Chebbar took a moment to consider my request, but wasted no time in issuing his edict: "I will not be so hard on myself." It took maybe an hour of my jackassery (read: "joking" that is barely above self-degradation (NOT to be confused with self-deprecation! I honestly didn't realize they were two different things until recently - I thought my nasty-ass self-talk was self-deprecation: I've long operated under the assumption that if I crack the joke about myself first, YOU can't...)) before he amended my resolution to "I will not be so hard on myself AND I will love myself." Oof.

Because of my penchant for being a First Class, Grade-A Asshole to myself - and out loud, so EVERYONE has to hear it, no less - I was understandably daunted by this two-pronged resolution.
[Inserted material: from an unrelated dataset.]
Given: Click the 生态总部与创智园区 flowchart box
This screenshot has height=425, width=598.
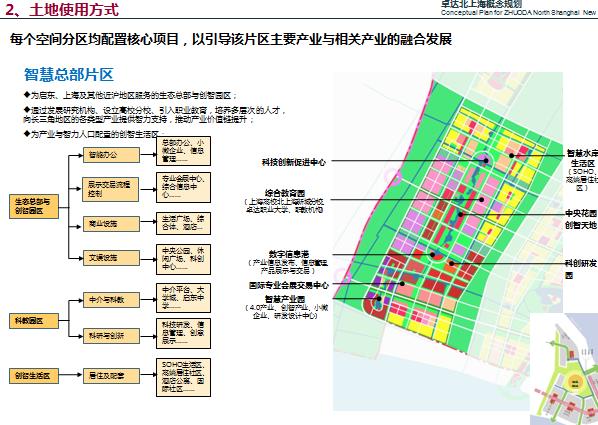Looking at the screenshot, I should pos(34,206).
I tried to figure out how to do these two things that have been a foreign concept to me for 33 years: I figured I'd just stop saying it... out loud.

Last night, during a conversation I will not repeat due to its personal nature *cough*it may have been sex-related*cough*, Chebbar got (understandably) frustrated as I did my usual Chibi-put-down dance. He accused me (and rightly so) of not even trying to stick to his resolution for me. I was completely taken aback - not because of his accusation, but because I had completely forgotten the exercise and subsequent conversation. Ouch. It was not a proud moment for me to admit that to him.

I think it was so easy for me to forget because I didn't take it seriously. I think I didn't take it seriously because a) the self-degradation is something I've done for so long, it's become a part of my identity, and b) deep down, I doubt my ability to stop beating the ever-loving hell out of my perfectionist self every time I "fail." I apologized and promised I would try harder; he told me that he wasn't the person I needed to be apologizing or making promises to.

I am going to work on it, though, starting with a visual reminder:

I've written across the top of every page this week. I'll keep doing it until I don't need the reminder.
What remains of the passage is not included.